For the last (information theory-based) test, we call the function kullback. The result is consistent with LR and \(\chi^2\) tests. As shown below, the observed test statistic is 230.03 and its p-value is 2.22e-16, leading to the rejection of the null.

[35]:
print(giddy.markov.kullback(sm.T))
{'Conditional homogeneity': 230.02662463753222, 'Conditional homogeneity dof': 80, 'Conditional homogeneity pvalue': 2.220446049250313e-16}

LISA Markov

giddy.markov.LISA_Markov(
    self, y, w, permutations=0, significance_level=0.05, geoda_quads=False
)

The Spatial Markov conditions the transitions on the value of the spatial lag for an observation at the beginning of the transition period. An alternative approach to spatial dynamics is to consider the joint transitions of an observation and its spatial lag in the distribution. By exploiting the form of the static LISA and embedding it in a dynamic context we develop the LISA Markov in which the states of the chain are defined as the four quadrants in the Moran scatter plot, namely, HH(=1), LH(=2), LL(=3), HL(=4). Continuing on with our US example, the LISA transitions are:

[36]:
lm = giddy.markov.LISA_Markov(pci.T, w)
print(lm.classes)
[1 2 3 4]

The LISA transitions are:

[37]:
print(lm.transitions)
[[1.087e+03 4.400e+01 4.000e+00 3.400e+01]
 [4.100e+01 4.700e+02 3.600e+01 1.000e+00]
 [5.000e+00 3.400e+01 1.422e+03 3.900e+01]
 [3.000e+01 1.000e+00 4.000e+01 5.520e+02]]

and the estimated transition probability matrix is:

[38]:
print(lm.p)
[[0.92985458 0.03763901 0.00342173 0.02908469]
 [0.07481752 0.85766423 0.06569343 0.00182482]
 [0.00333333 0.02266667 0.948      0.026     ]
 [0.04815409 0.00160514 0.06420546 0.88603531]]

The diagonal elements indicate the staying probabilities and we see that there is greater mobility for observations in quadrants 2 (LH) and 4 (HL) than 1 (HH) and 3 (LL).
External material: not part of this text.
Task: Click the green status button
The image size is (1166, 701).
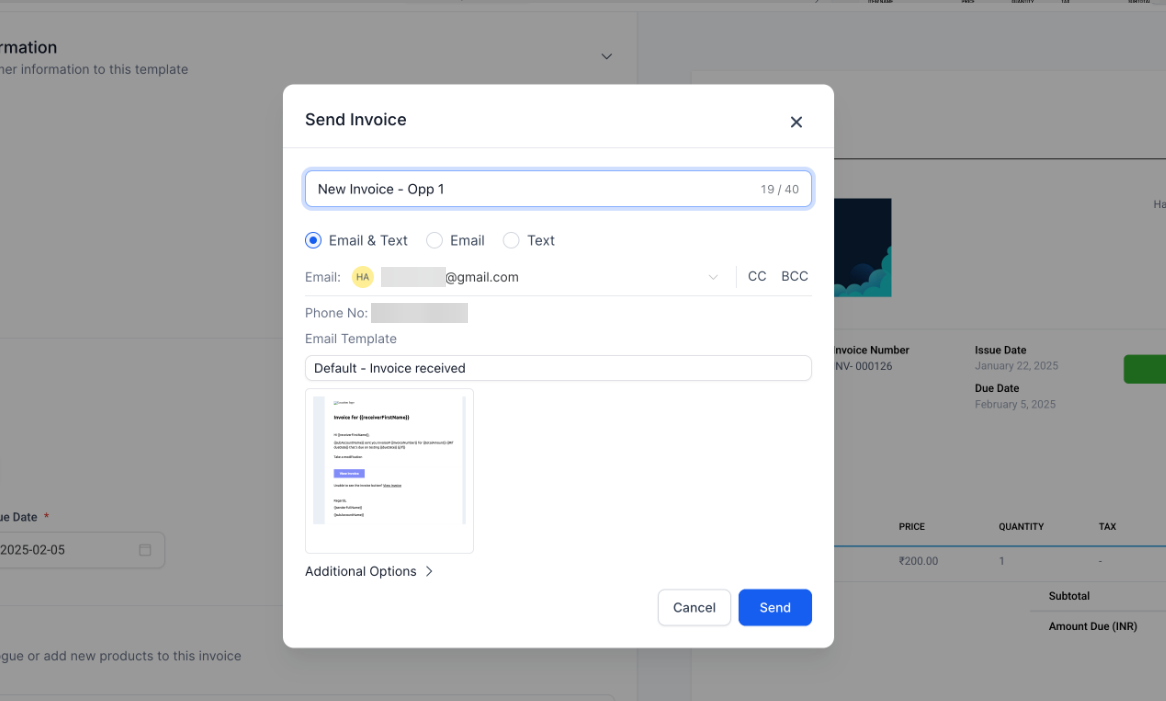Action: click(1144, 369)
The implied long run steady state distribution of the chain is:

[39]:
print(lm.steady_state)
[0.28561505 0.14190226 0.40493672 0.16754598]

again reflecting the dominance of quadrants 1 and 3 (positive autocorrelation). The mean first passage time for the LISAs is:

[40]:
print(giddy.ergodic.mfpt(lm.p))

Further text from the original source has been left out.